After everyone around the table had added their signatures, the girl watched as her grandmother and her parents rose from the table. Her mother and father came over to them and the girls jumped up and threw their arms around them. As the balcony doors were opened, the noise from the crowd was deafening. Her parents straightened themselves out; Maxima reapplied lipstick and Willem took a sip of water from a glass handed to him by the valet. She watched as her parents and her grandmother went out onto the balcony, amid the roaring of the crowd. And then, she heard her grandmother’s strong voice, as it carried over the square, “I would like to introduce to you, King Willem-Alexander. King of the Netherlands.”

The girl waited..and waited. It seemed like an eternity. Finally, her grandmother came back into the room, eyes searching and then setting on her’s, “Amalia.”

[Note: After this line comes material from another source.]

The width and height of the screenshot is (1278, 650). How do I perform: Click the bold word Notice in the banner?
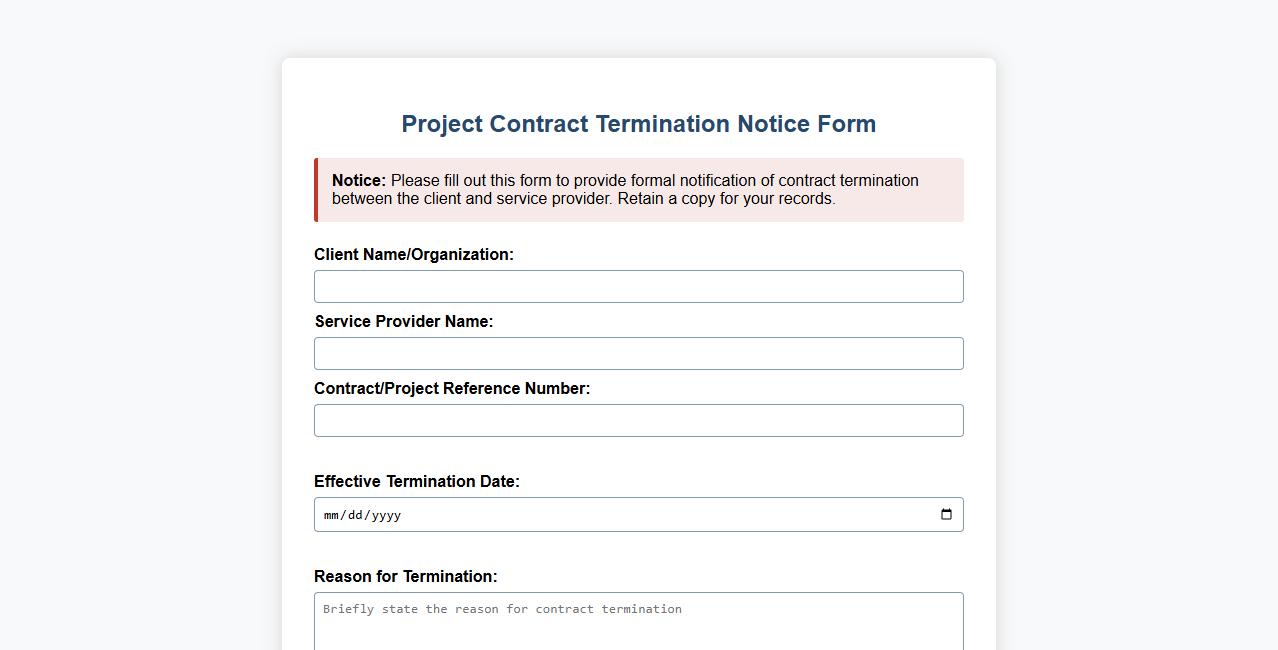click(x=357, y=181)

She didn’t think it could be possible, but as she and her sisters stepped out into the fresh air, the tens of thousands of people in the square cheered even louder. She laughed a little in the shock of it. Then she began to wave and wave and wave and wave. The crowd waved back, flags were flying, and millions of cameras were being held high, pointing at them. Her father, standing behind her, put his hand on her shoulder and squeezed it gently. The five of them stood in that moment, waving with gusto, eyes full of light, and wearing big, bright smiles. The waving continued and she remembered all of the things her mother had said to her over the past few days. Wave and smile, wave and smile. But all she wanted to think about was someday it will be her turn. I am the crown princess.



I started celebrating my birthday early this year. I figured why not kick things off by joining the biggest party I could find. So, I did, but instead of a birthday hat I wore a black fascinator.  And, along with fancy black pants and boots, I packed by bag with my notebook and camera and boarded the train for Amsterdam. Little did I know that I would be hopelessly under-dressed.  It seems that the one million other visitors for the king’s coronation had all agreed to wear the same thing. Every man, woman, child, and even one or two dogs were wearing some sort of orange crown. Big balloon crowns, mini headband crowns; glitzy, floppy, paper and plastic crowns. And all I had were feathers.